Yeka juga menekankan perlunya penyederhanaan dalam verfikasi dan validasi karena sistem selama ini tidak membuat nyaman petugas di lapangan dan merugikan PT Pupuk Indonesia. Faktanya banyak subsidi sudah disalurkan tetapi nilainya tidak bisa ditagih.

"Aplikasi i-Pubers (Integrasi Pupuk Bersubsidi) yang sudah terimplementasi di sekitar 27.000 kios resmi di seluruh Indonesia juga harus dipastikan bisa diakses lebih baik oleh petani," jelasnya.

Yeka pun mendesak pemerintah meningkatkan fee margin yang bisa didapatkan distributor dan kios lantaran selama ini untuk tingkat kios hanya Rp75 per kilogram dan Rp50 di tingkat distributor.

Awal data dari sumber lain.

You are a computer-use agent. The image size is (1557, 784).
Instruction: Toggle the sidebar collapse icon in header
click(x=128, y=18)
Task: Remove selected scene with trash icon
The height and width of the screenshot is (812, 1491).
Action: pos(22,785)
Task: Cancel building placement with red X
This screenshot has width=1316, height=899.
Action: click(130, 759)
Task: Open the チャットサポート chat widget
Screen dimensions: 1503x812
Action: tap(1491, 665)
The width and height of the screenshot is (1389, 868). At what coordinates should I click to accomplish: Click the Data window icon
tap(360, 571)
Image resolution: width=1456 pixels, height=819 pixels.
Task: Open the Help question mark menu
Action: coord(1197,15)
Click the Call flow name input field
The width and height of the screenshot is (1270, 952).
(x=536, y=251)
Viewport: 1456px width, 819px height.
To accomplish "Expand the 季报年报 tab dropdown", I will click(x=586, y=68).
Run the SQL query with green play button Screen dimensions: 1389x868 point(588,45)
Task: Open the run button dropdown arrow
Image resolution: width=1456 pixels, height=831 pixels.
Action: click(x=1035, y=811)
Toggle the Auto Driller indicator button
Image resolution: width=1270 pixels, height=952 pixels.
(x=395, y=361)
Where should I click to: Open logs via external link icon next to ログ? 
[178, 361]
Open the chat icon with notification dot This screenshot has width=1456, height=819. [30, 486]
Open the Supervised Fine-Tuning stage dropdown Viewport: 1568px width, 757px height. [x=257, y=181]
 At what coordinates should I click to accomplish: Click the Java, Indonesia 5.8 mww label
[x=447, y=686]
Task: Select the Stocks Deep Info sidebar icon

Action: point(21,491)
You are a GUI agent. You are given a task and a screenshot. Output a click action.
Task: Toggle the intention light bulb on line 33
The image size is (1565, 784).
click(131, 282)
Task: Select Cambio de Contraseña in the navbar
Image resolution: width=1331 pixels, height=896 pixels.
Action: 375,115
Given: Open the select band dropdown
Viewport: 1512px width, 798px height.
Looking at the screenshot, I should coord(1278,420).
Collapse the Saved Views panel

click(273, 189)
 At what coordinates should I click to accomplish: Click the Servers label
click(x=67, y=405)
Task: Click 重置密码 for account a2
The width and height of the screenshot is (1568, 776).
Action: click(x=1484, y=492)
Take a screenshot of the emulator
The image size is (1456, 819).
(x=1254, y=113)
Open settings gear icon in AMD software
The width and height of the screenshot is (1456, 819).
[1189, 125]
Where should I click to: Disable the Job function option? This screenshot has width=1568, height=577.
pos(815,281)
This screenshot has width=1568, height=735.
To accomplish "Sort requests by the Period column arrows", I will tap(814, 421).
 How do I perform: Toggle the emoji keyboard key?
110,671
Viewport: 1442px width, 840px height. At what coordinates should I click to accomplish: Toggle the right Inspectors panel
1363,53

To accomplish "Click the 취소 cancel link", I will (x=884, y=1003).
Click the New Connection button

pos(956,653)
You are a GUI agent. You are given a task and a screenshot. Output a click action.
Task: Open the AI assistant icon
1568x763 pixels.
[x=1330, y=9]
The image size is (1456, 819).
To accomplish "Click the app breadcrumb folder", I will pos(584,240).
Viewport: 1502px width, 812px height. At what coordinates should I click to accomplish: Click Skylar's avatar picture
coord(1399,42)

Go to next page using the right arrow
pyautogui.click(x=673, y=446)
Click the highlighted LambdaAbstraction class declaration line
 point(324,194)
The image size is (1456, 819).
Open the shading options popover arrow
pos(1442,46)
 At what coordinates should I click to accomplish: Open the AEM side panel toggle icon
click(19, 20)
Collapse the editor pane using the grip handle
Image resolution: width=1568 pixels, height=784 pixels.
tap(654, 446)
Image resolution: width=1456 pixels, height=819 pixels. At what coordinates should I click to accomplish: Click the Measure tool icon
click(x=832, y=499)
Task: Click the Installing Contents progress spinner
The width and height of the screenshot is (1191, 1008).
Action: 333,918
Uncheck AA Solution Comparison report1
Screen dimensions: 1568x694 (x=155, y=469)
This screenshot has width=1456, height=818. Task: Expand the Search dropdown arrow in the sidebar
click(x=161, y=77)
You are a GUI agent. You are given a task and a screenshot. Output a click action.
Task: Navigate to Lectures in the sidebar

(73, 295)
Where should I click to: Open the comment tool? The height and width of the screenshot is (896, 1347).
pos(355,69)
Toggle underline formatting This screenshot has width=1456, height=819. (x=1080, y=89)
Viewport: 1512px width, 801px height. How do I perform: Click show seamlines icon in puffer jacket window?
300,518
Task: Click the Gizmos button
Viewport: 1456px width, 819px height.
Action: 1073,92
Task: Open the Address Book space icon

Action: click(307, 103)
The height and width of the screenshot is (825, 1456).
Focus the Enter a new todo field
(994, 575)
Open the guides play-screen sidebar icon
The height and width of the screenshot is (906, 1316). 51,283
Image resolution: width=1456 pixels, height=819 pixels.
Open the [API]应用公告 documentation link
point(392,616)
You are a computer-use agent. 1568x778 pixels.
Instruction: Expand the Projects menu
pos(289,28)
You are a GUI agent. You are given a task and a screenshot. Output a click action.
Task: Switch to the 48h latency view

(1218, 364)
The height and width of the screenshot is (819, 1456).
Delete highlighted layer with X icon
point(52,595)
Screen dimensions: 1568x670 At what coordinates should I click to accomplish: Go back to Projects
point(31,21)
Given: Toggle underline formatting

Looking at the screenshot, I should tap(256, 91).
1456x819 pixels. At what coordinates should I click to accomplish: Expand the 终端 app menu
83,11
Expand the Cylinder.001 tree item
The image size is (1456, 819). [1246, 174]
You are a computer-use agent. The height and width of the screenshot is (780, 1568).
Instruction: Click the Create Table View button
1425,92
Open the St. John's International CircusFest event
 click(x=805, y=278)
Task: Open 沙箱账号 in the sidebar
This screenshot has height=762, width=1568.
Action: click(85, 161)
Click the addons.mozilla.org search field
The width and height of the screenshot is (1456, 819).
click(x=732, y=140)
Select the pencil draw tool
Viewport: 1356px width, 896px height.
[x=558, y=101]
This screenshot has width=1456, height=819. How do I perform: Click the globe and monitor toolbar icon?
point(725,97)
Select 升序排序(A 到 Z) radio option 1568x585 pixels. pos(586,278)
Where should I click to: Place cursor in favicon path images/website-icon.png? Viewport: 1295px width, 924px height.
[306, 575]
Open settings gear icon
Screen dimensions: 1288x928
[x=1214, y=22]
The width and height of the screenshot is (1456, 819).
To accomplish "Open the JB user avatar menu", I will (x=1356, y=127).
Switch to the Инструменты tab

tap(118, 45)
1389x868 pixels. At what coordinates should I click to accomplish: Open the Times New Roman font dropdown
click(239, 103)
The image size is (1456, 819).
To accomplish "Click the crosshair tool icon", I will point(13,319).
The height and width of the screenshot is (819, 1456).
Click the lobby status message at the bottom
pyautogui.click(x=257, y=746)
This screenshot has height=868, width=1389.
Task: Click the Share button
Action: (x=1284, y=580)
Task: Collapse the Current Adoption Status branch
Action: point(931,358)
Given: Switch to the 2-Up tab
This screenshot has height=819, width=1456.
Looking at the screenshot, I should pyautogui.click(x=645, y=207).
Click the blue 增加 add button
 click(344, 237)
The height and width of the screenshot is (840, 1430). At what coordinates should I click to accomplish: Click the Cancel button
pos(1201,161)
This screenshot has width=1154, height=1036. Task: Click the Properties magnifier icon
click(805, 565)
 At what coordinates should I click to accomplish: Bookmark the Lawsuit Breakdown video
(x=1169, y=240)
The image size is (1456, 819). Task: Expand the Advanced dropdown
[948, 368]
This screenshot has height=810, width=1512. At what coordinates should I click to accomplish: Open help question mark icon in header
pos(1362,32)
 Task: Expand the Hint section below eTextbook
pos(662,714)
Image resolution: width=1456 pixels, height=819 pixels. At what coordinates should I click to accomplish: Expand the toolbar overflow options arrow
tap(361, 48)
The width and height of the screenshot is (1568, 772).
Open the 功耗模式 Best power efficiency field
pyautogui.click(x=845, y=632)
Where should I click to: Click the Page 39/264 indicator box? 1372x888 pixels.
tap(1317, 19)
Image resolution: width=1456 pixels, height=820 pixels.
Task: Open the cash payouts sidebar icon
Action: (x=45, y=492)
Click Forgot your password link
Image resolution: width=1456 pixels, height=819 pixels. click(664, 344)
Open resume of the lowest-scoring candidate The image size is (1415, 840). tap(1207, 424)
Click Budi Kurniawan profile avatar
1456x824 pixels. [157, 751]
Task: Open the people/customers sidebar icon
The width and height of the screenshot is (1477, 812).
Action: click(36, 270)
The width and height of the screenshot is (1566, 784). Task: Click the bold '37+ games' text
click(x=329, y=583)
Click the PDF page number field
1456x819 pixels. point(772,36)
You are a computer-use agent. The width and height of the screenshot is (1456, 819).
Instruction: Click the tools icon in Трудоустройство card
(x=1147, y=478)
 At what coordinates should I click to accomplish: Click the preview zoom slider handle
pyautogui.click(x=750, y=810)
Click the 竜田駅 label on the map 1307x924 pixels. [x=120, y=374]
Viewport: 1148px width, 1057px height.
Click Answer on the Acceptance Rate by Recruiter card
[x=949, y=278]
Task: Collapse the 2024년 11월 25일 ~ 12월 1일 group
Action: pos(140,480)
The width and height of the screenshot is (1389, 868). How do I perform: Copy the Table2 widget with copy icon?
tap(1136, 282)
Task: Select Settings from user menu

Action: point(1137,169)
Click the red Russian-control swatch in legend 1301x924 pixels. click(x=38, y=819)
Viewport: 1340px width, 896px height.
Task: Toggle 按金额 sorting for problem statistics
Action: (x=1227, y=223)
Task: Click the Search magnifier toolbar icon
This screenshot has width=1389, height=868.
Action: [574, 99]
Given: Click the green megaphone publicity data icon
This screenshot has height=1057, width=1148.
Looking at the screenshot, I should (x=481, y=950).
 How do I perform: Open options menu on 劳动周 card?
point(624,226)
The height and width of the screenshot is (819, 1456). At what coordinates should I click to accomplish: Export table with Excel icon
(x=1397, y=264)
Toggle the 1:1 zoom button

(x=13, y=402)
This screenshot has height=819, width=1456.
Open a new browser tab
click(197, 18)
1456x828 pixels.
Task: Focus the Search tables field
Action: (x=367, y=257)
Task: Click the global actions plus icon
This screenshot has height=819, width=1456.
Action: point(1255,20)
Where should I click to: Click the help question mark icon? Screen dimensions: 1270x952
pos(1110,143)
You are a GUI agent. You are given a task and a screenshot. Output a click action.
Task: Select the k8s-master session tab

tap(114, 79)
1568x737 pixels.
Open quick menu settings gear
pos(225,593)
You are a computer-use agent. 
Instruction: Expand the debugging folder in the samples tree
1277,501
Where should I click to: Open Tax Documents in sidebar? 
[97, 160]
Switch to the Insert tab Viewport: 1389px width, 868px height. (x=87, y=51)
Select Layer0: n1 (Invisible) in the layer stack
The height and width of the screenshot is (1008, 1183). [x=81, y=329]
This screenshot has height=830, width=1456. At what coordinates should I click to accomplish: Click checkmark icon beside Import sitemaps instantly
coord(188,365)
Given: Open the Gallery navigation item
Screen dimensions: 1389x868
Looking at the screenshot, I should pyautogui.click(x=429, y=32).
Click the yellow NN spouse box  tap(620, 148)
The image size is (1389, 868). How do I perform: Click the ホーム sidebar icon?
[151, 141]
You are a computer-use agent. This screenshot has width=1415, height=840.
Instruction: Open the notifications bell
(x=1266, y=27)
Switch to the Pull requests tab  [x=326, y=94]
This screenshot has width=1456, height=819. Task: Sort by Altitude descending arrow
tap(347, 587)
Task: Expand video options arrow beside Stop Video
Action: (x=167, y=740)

Dia membandingkan dengan fee margin elpiji subsidi 3 kilogram yang lebih besar yakni Rp800 per kilogram.

"Fee margin bagi kios dan distributor untuk pupuk bersubsidi ini berlaku sejak 2010, kalau begini terus semakin membuka peluang penyelewengan dan masyarakat yang menyalurkan mengundurkan diri," ucapnya.

Sementara Direktur Pemasaran PT Pupuk Indonesia (Persero) Tri Wahyudi Saleh mengatakan sesuai Permentan Nomor 01 Tahun 2024 dan Kepmentan Nomor 249 Tahun 2024, penambahan alokasi pupuk subsidi bisa dimanfaatkan oleh petani terdaftar atau petani yang memenuhi kriteria sesuai Permentan Nomor 01 Tahun 2024 yaitu tergabung dalam Kelompok Tani dan terdaftar dalam elektronik rencana definitif kebutuhan kelompok (e-RDKK).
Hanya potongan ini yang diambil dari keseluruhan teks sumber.